A more controversial issue, both on Wall Street and academic finance circles alike, concerns the pricing, and thus the profitability of corporate acquisitions to buying companies. The dramatic increase in acquisitions purchase premiums over the past few years has raised questions about both the efficiency of the market in pricing stocks and the motives of managements of acquiring companies. If stock prices have not significantly understated the value of corporate assets, it is difficult to imagine how DuPont’s recent acquisitions of Conoco at a price that represents a premium of over 100 percent above Conoco’s pre-offer price – can turn out to be a profitable investment. More generally, in an efficient market in which current market prices reflect an unbiased estimate of companies market values is there an economic justification for the large acquisition premium over market that are being paid?
This controversy has a direct bearing on larger questions about the effectiveness of the market for corporate control. Some finance scholars have interpreted the large and growing purchase premiums as strong evidence that managements of acquiring companies systematically sacrifice the interests of their own stockholders.

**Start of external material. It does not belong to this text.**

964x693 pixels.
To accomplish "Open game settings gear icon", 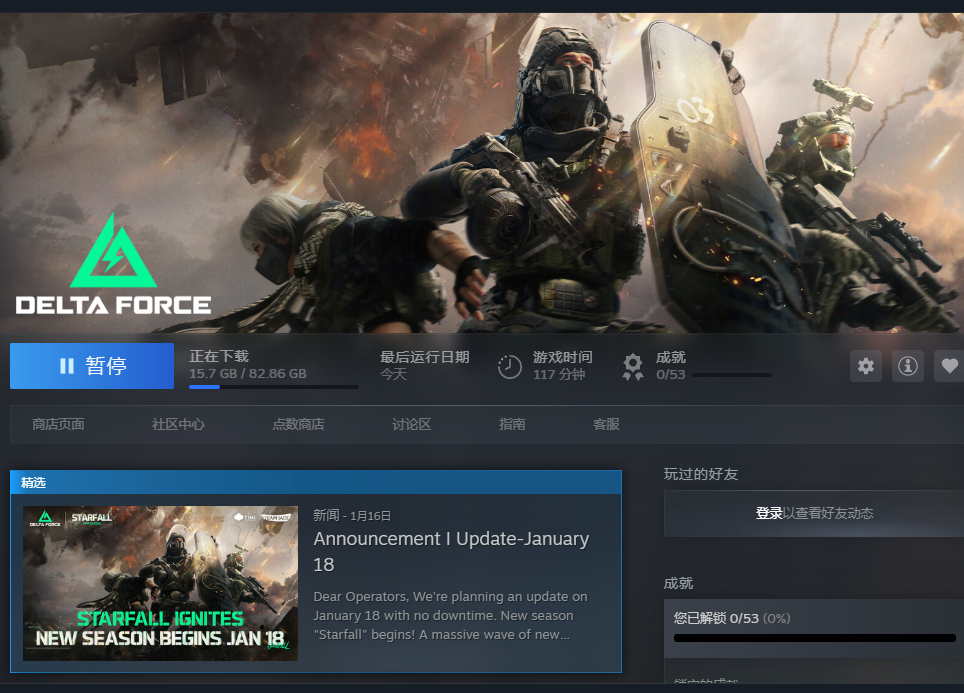I will 866,366.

Acquisitions and tender offers are viewed as a management strategy to expand its own prestige, increasing their corporate fiefdoms at the expense of their own stockholders. Others have argued that the premiums are justified by the increase in value that can be realized by consolidating control of the assets of the acquiring and acquired firms. According to this view, the premiums paid to the stockholders of acquired companies represent their “fair share” of the increase in value created by the combination. To be sure, corporate managements have never willingly acquiesced to hostile tender offers, even thought they appear to hold out such benefits to their own stockholders. Any in many cases their resistance appears to have been justified by their willingness to accept higher offers down the road. But the recent adoption of “antitakeover” measures, besides raising academic eyebrows appears to be provoking stockholder unrest. The successful proxy challenge at Superior Oil, which was aimed specifically at removing those barriers insulating management from the discipline of the market, may be only the most visible expression of stockholder disapproval, making the beginning of a new era of stockholder activism.
Management and mergers
Baruch’s hypothesis was that if managers are risk-averse, then holding other things constant, they will prefer investments which reduce firm risk and, in so doing, reduce the risk associated with their own future compensation. To the extent a manager is compensated through salary alone, he has fixed claims on the firm which are very similar to those of a bondholder. Viewed in this light, it makes sense for managers to choose the same kind of investments as those which would benefit the firm’s bondholders. That is, if the manager has substantial fixed claims on the firm, we would expect to see him take on investments which decrease cash flow variability. Of course, one of the most obvious variance-reducing investments is a conglomerate type of acquisition. Baruch’s study reasoned that this kind of problem – that is, the problem of management undertaking investments which are inconsistent with shareholder objectives will occur most frequently in companies where managers do not own much of the stock, and where there are no large blocks of stock outstanding such that a few large investors would have the incentive to closely monitor and control the actions of management. Such companies are typically referred to as manager-controlled firms. Baruch’s hypothesis was that managers are more likely to seek conglomerate mergers in manager controlled than in owner-controlled firms. The empirical results of this study provide support for the operation of this risk reduction motive in corporate mergers. Baruch finds that the operations of manager-controlled firms are more diversified than those of owner-controlled firms and that manager-controlled firms engage in more conglomerate type of acquisitions- that is, those acquisitions which tend to be diversifying investments. To the extent that these acquiring firms have paid large premiums over market simply to diversity, this diversification comes at the expense of shareholders. This kind of diversification strategy may account for much of the adverse market reaction to announcements of mergers.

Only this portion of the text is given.